> Exercise: Among the entries, find the lines with the string "computer" and report them.
Top of Supplied data
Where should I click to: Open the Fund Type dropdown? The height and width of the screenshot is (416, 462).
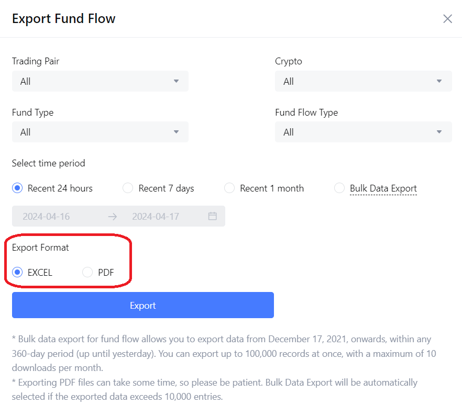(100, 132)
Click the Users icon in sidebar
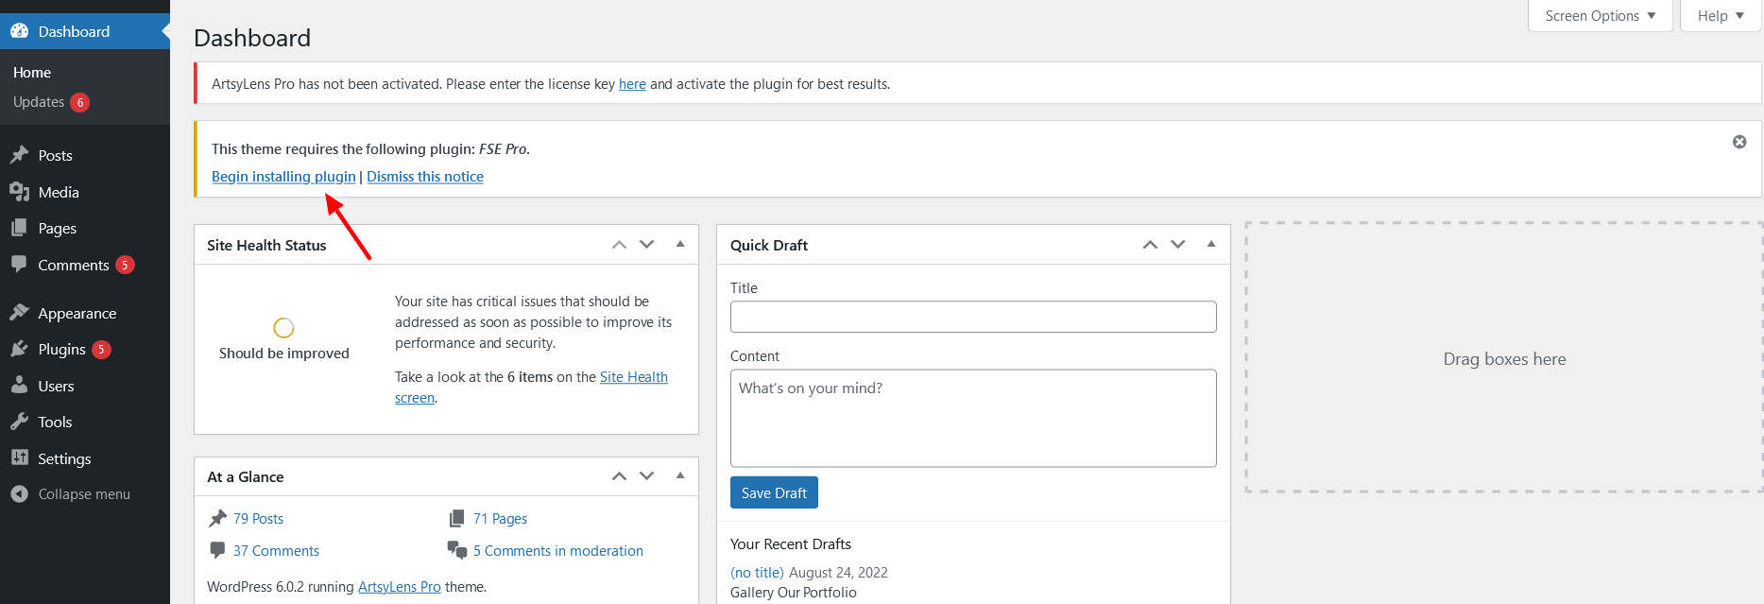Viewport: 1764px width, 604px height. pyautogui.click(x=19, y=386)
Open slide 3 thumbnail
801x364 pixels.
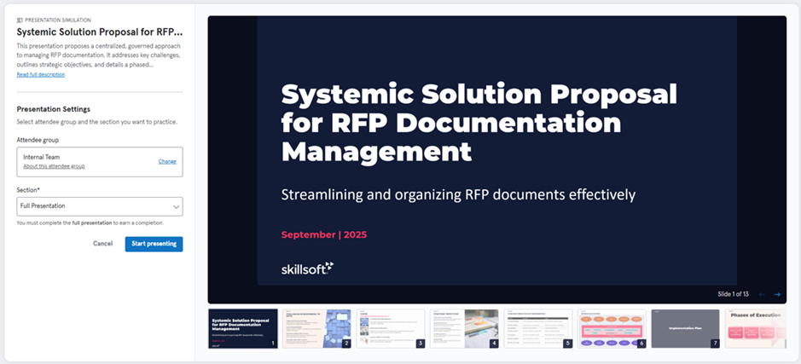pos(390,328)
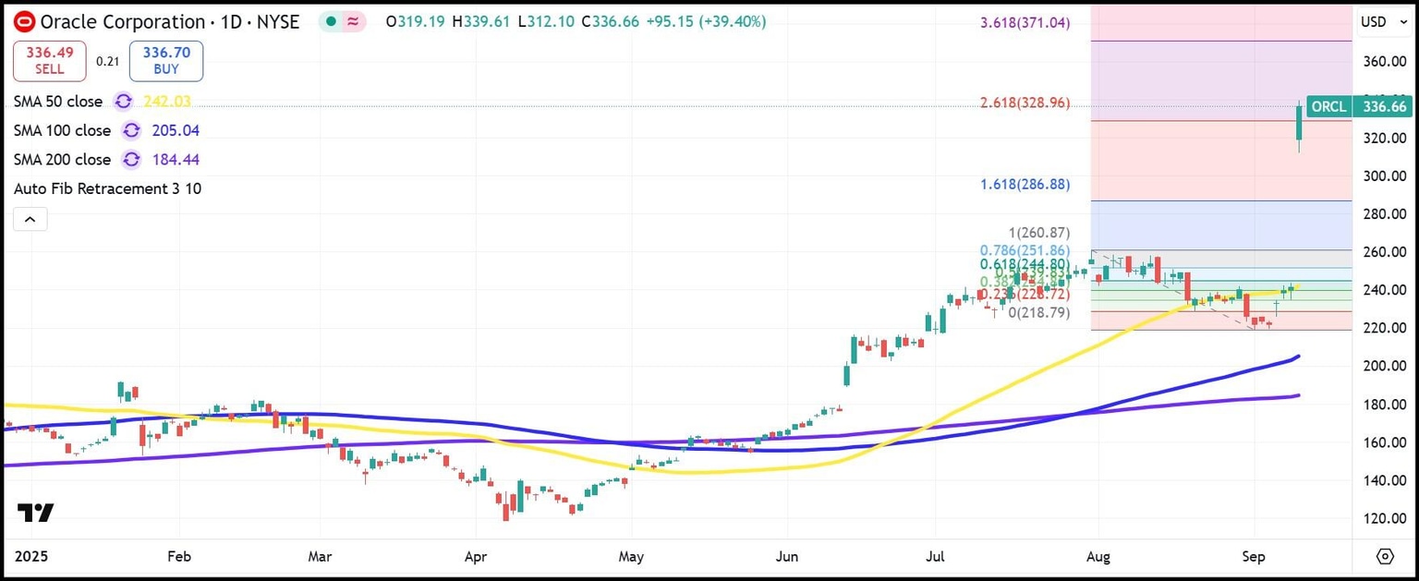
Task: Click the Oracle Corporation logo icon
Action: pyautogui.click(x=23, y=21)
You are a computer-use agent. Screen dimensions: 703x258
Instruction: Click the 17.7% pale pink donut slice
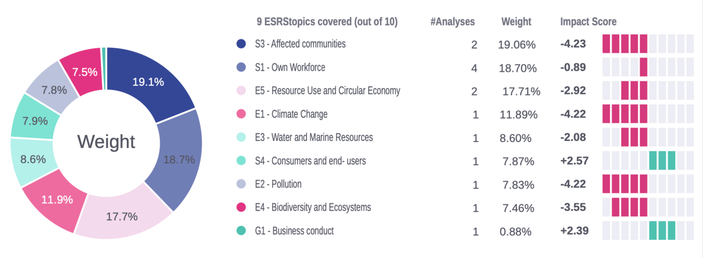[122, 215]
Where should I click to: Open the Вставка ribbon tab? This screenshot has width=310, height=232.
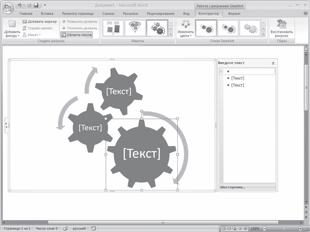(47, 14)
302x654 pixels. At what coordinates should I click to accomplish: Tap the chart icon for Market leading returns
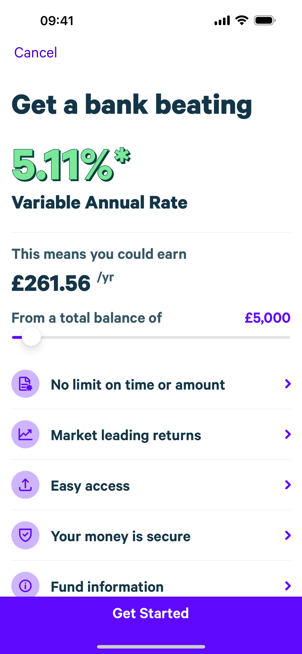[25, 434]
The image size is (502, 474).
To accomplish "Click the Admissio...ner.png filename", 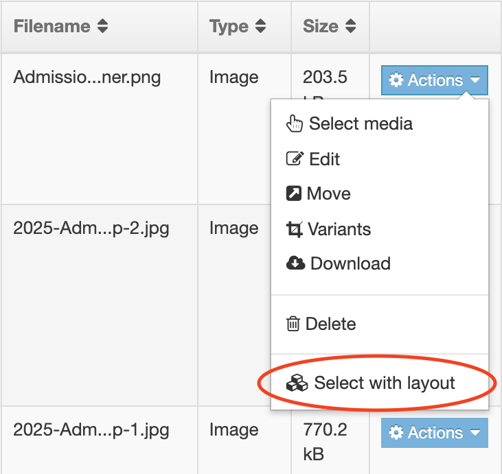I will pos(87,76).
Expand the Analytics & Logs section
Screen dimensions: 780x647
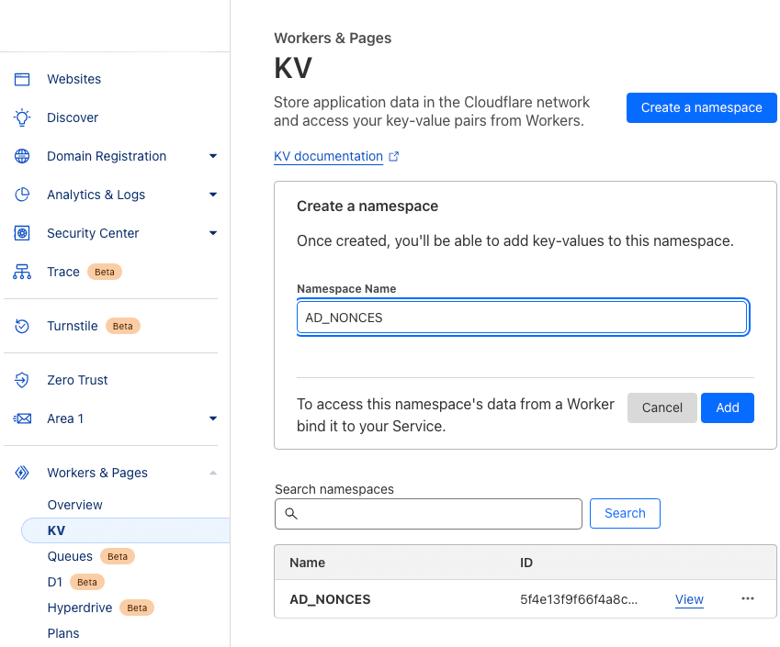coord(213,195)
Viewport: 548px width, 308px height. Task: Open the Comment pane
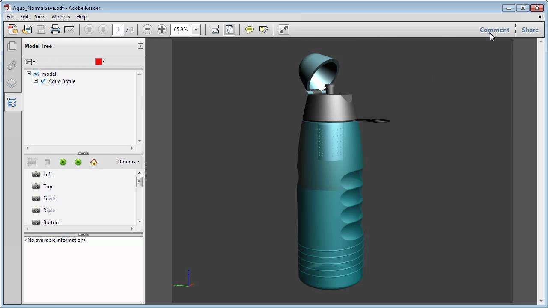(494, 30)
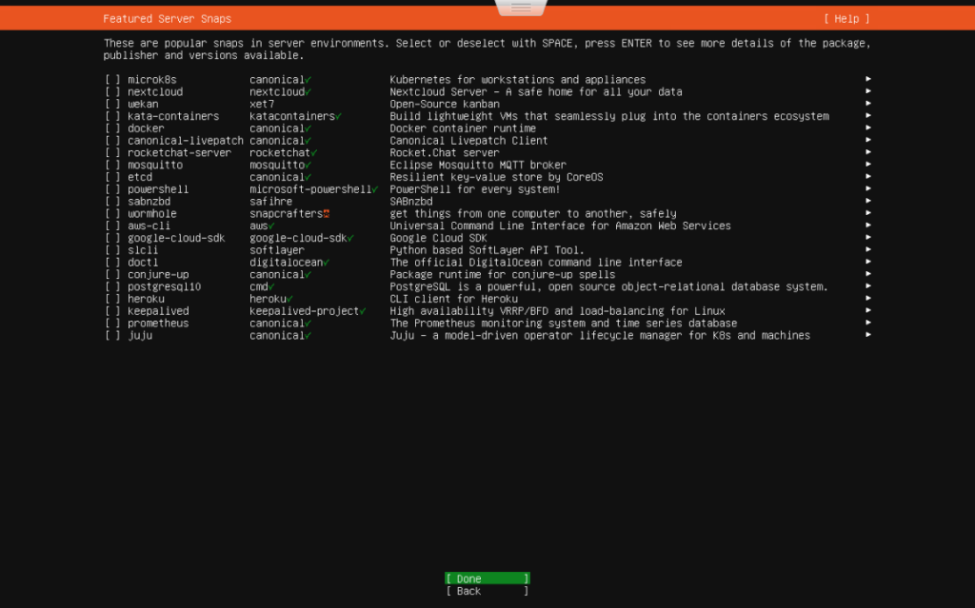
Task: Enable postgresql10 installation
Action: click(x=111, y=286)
Bottom of Supplied data
Top of Supplied data
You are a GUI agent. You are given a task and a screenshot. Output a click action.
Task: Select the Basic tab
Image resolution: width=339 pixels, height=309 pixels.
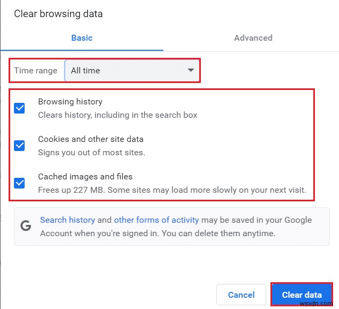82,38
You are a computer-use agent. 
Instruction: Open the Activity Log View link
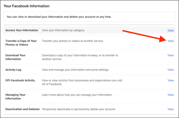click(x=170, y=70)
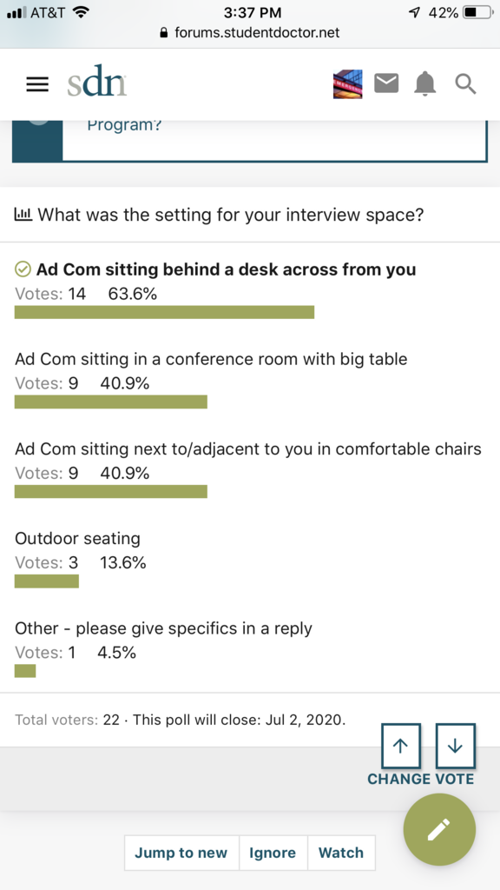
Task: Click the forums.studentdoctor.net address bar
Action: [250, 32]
Bottom of Supplied data
> Solved exercise:
You are a computer-use agent. Screen dimensions: 703x258
You are a computer-use agent. 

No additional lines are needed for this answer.